## What this task involves
Would you please copy only the lines from the line that contains "Where should I" to the end of the data below, exactly, leaving every picture out?

(Stored data)
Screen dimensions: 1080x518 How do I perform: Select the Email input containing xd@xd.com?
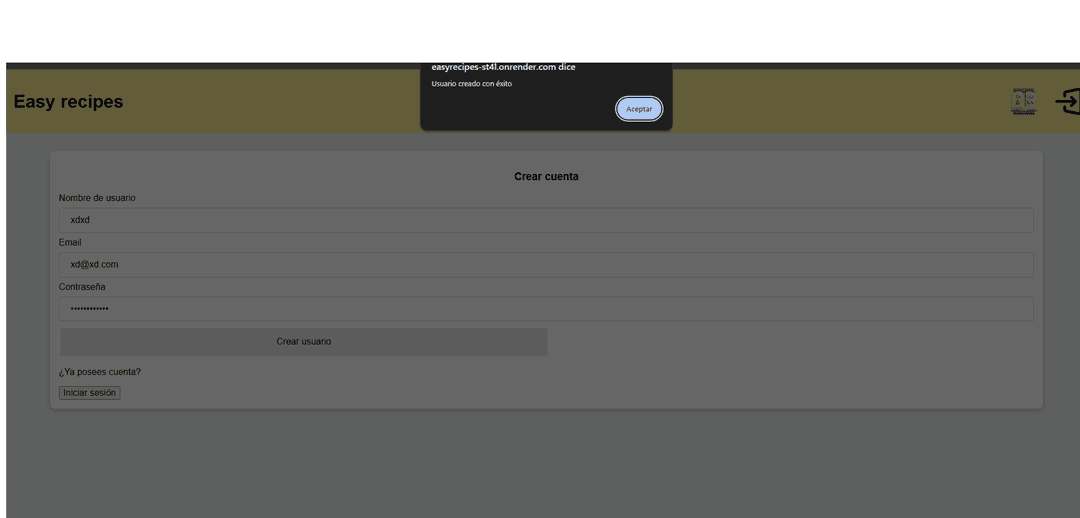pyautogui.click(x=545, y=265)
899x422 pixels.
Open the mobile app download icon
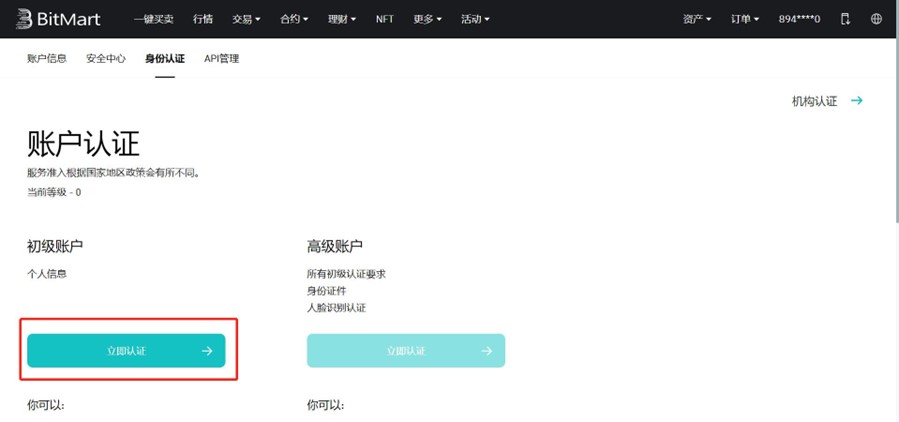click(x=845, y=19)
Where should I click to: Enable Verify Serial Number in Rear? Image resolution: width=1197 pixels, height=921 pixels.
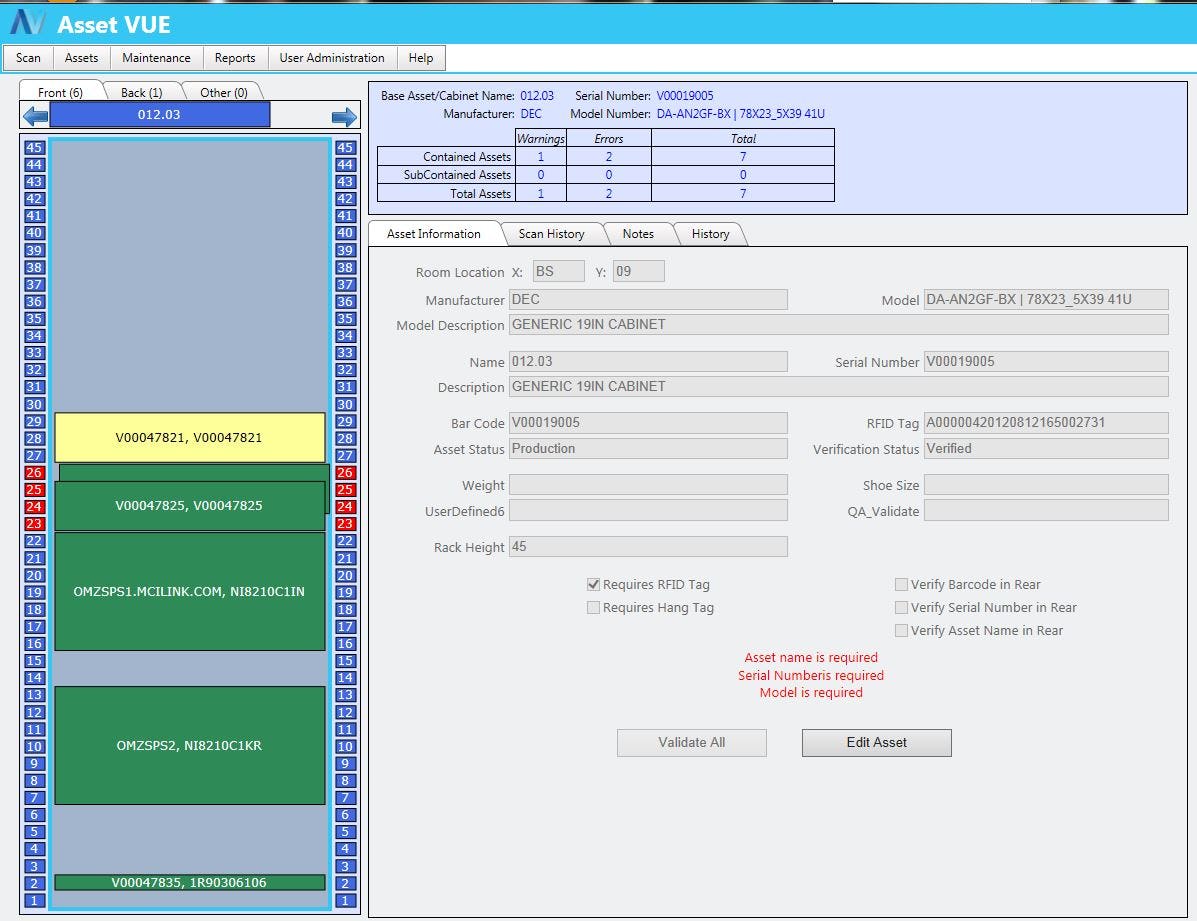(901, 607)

## Worked solution
Where should I click to: Enable Verify Serial Number in Rear? Image resolution: width=1197 pixels, height=921 pixels.
(901, 607)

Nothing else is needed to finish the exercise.